2016年初頭に5000円近くまでいった株価は、現在2000円前後と半分以下で推移している。予想配当金を株価で割った予想配当利回りは7.57%に達する(5月19日終値)。
高配当株の代表として人気を集めてきた背景には、ため込んだ利益を元手に16期連続で増配を重ねてきたことがある。
今でも国が大株主であり、財務体質は良好。財務の安全性を示す自己資本比率は48%を誇る。
前期の売上高営業利益率も23%と高収益だ。今期の営業利益はマイナス9.2%と減益を予定しているが、今期の利益予想を出せない企業が続出する中では、健闘している部類に属する。

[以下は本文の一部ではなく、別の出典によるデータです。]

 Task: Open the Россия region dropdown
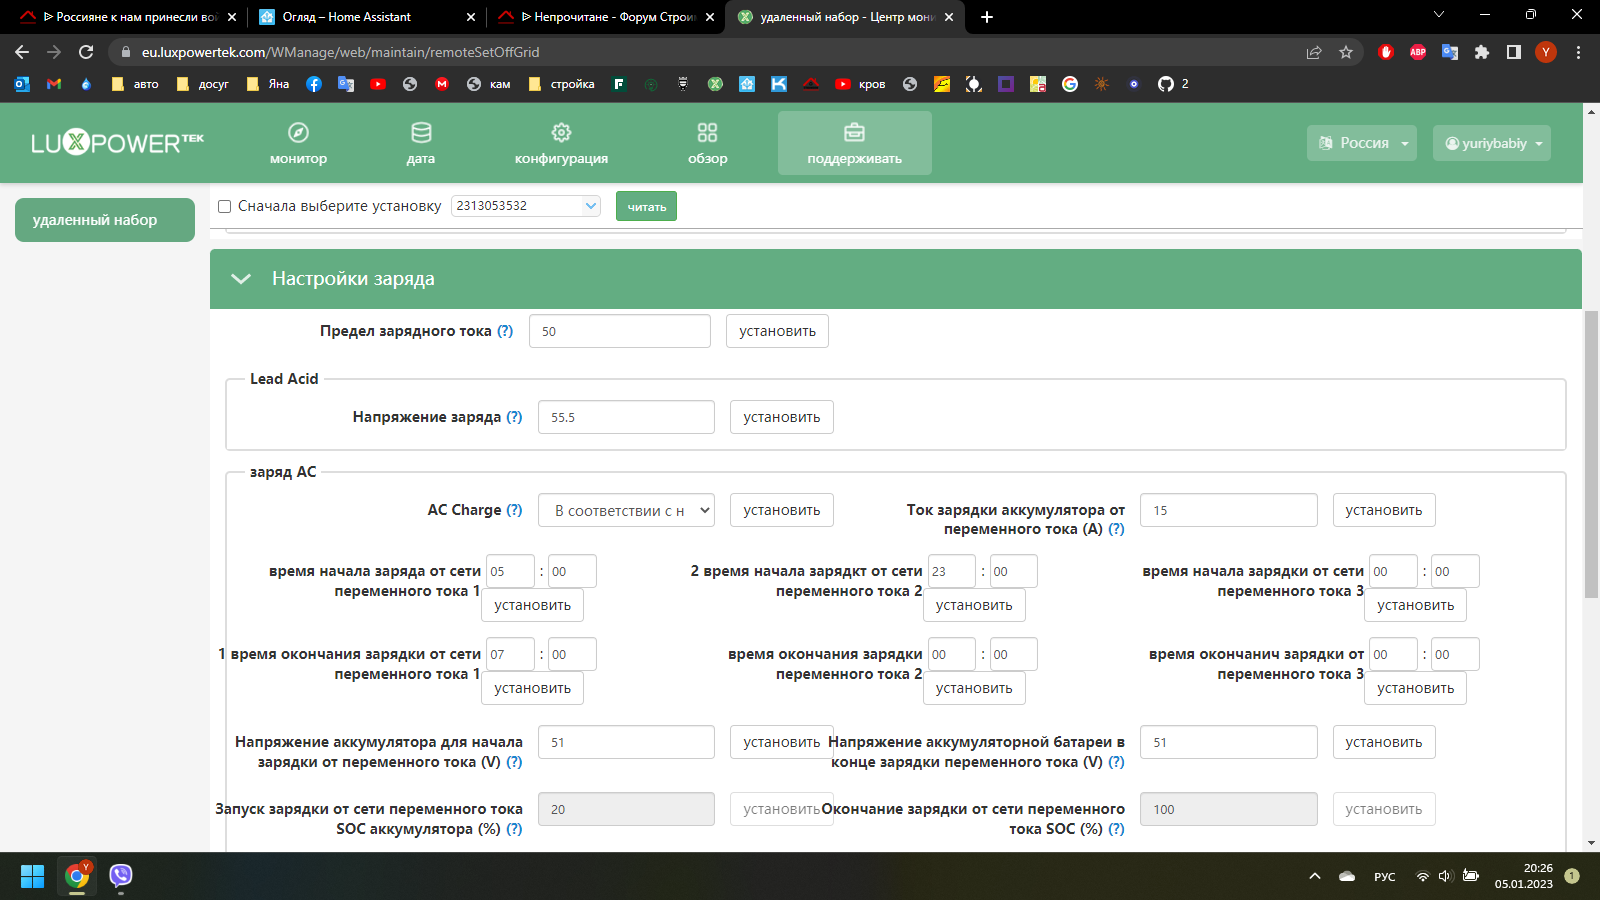pos(1362,143)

次のランキング表は全上場企業を対象に、予想配当利回りの高い順に並べたものである。
ただし、今期の営業利益予想がマイナス30%以上、もしくは未発表の企業は除いた。
また、予定通りの配当金を受け取ったとしても、株価が下落してしまっては元も子もない。足元の業績が好調な企業は、市場全体が大きく下げても、市場の下落率ほど下げないことが多い。
そうした観点から、今回は業績変動の激しい銀行(特に地方銀行)、証券、不動産セクターに属する企業をランキング対象から除外している。
さらに、配当性向が100%以上、つまり配当金が純利益の額を超える企業も除いた。純利益以上の配当を行えば、それまでため込んだ利益を取り崩すことになる。これは、株主にとってもゆゆしき事態である。
連続増配が16年でストップしたJTの配当性向は約90%
ランキングの1位は前述のJTである。予想配当利回りは唯一の7%台。これは株価が年初来で約15%落ち込んでいることにも起因する。
下落の理由は、新型コロナウイルスの影響だけではない。今期は配当を前期並みの1株154円に据え置いたことが大きく影響している。
表中には配当性向を表記しなかったが、JTのそれは90%に近い。
つまり、前期並みの配当を維持するだけでも、稼いだ利益のほとんどを吐き出す必要があるということだ。いくらこれまでの蓄えがあるといっても、いつまでも続けられる配当政策ではない。
JTの事業環境は厳しい。国内では喫煙者の減少が続いている。今年4月には、受動喫煙の防止を強化する「改正健康増進法」が完全施行され、喫煙人口はさらに減る見込みだ。
コロナショックも追い打ちをかける。インバウンドで増加傾向にあった免税販売にも急ブレーキがかかっている。
7%超の配当利回りから、JTの株価は現在2000円水準で下げ止まっている。だが、収益が落ち込めば減配リスクもあることから、株価は浮上のきっかけをつかめない状況にある。